Dunn’dan Daly’nin Sekans 9 Ceset Toplayıcı’dan Sekans 8 Mezar Kazıcı’ya kadar bir yıl zaman kullandığını duydu. Sonra, Mezar Kazıcı’dan Sekans 7 Ruh Ortamı’na kadar bir yıl daha kullandı. Beş yıldır Beyonder’dı. Başka bir deyişle, Daly yaklaşık üç yıldır Ruh Ortamı aşamasındaydı. “nywebnovel.com” “Evet, Backlund piskoposluğuna transfer edilmemin nedeni bu,” diye cevap verdi ürkütücü yarı saydam yüz. “Şu anki mesleğim bir Ruh Rehberi. Ancak ben Ruh Medyumu adını tercih ediyorum. Pekala, bu küçük adam yoruluyor. Gitmem lazım. Bu şartlar altında, ‘Tanrıça sizi kutsasın’ demeyeceğim.”
“Tatlı rüyalar.” Klein göğsüne bastırdı, gülümsedi ve eğildi.

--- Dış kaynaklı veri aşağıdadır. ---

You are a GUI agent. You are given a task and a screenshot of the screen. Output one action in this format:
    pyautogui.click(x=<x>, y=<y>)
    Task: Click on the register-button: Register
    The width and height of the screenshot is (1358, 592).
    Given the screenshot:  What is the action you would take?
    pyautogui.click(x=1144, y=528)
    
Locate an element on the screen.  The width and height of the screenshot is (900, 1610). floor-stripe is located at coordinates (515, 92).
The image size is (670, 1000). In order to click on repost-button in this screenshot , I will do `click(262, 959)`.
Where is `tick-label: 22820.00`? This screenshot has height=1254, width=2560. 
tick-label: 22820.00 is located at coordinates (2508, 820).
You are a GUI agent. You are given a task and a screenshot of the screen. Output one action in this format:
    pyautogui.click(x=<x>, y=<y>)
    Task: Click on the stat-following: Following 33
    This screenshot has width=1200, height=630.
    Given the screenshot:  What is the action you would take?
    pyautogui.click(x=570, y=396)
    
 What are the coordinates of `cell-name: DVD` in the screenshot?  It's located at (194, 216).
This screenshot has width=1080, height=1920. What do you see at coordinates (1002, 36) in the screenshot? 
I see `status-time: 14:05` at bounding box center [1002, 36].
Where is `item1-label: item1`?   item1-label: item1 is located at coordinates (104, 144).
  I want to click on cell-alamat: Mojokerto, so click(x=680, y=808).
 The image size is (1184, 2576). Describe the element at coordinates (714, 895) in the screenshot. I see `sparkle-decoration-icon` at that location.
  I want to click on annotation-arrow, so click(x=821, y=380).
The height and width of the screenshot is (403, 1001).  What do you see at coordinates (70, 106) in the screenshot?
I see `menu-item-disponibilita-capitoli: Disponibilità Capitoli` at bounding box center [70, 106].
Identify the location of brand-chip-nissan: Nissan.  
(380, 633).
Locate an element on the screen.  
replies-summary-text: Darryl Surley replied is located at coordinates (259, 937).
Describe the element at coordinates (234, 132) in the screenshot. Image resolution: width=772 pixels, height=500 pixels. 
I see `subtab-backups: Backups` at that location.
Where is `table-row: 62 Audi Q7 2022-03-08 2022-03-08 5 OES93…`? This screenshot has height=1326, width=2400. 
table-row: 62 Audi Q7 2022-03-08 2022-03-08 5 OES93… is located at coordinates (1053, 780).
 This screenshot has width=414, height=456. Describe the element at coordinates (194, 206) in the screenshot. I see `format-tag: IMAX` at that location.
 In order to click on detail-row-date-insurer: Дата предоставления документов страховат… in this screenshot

“Hayır, bu gece tatlı rüyalar olmayacak. Backlund’a geri dönmek için acele etmeliyim. Bu mutlu bir deneyim değil, sevmediğin biriyle ilişki yaşamak gibi…” Daly’nin sesi yumuşadı ve gözleri ve burnu olmayan yarı saydam yüz, geride hiçbir iz bırakmadan yavaşça duvara büzüldü.
Gaz lambasının ışığı aniden parladı ve kasvet ortadan kayboldu. Ruh Görüşünü sürekli aktif hale getiren
Klein, değişiklikleri şaşkınlıkla izledi. Gerçeğe geri dönmesi biraz zaman aldı.
“Ruh Medyumu—hayır, Ruh Rehberi çok etkileyici. Aslında bir ‘haberci’ çağrıştırabilir. Acaba Sekans 7 ve Sekans 6’nın özelliği nedir?” diye mırıldandı kendi kendine. Sonra hızla ruhani duvarı dağıttı, yatak odasındaki gaz lambasını söndürdü ve sessizce karanlığa uzandı.
Daly’nin aniden geri dönüp Dunn Smith’in klasik sözlerini söylemesi ihtimaline karşı, o gece gri sisin üzerindeki dünyaya gitmeyi planlamıyordu, “Ah evet, bir şeyi unuttum.”
Bu olduğunda, onu ölümle susturamam bile!
…
İkinci gün, Klein Blackthorn Güvenlik Şirketi’ne üç dakika erken geldi.
“Günaydın Klein. Yeni katip burada!” Rozanne muhteşem bir gülümsemeyle karşıladı.
Klein onun için içtenlikle mutlu oldu. “nywebnovel.com “Tebrikler, Rozanne. Tanrıça dualarınızı duydu.”
“Cildim mükemmel durumuna geri dönecek!” Rozanne başını salladı, gözleri sevinçle parlıyordu.
Bir süre sohbet ettikten sonra, Klein bölmeden geçti ve Kaptan’ın ofisinin kapısını çaldı.
“Lütfen içeri gelin.” Dunn’ın yumuşak sesi duyuldu.
Klein içeri girmek için kapıyı itti. Gri gözleri kararırken Kaptanının içgüdüsel olarak doğrulduğunu gördü. Sanki belaya hazırlıklı gibiydi.
Ahem. Klein boğazını temizledi, şapkasını ve bastonunu bir kenara bıraktı, sonra oturdu. “Kaptan, bildirmek istediğim bir şey var.”
“Ne oldu?” Dunn derin bir sesle sordu, kollarını kavuşturdu.